(Records drawn from a dataset)

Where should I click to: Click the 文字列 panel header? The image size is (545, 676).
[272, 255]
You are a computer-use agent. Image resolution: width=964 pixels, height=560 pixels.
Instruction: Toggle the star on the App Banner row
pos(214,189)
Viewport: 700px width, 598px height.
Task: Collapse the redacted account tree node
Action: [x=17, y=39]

WHAT TO WORK ON: Each record must be returned exactly as it is written.

RESPONSE:
Where should I click to: Click the 文字列 panel header? The image size is (545, 676).
[272, 255]
You are a computer-use agent. Image resolution: width=964 pixels, height=560 pixels.
Instruction: Toggle the star on the App Banner row
pos(214,189)
Viewport: 700px width, 598px height.
Task: Collapse the redacted account tree node
Action: [x=17, y=39]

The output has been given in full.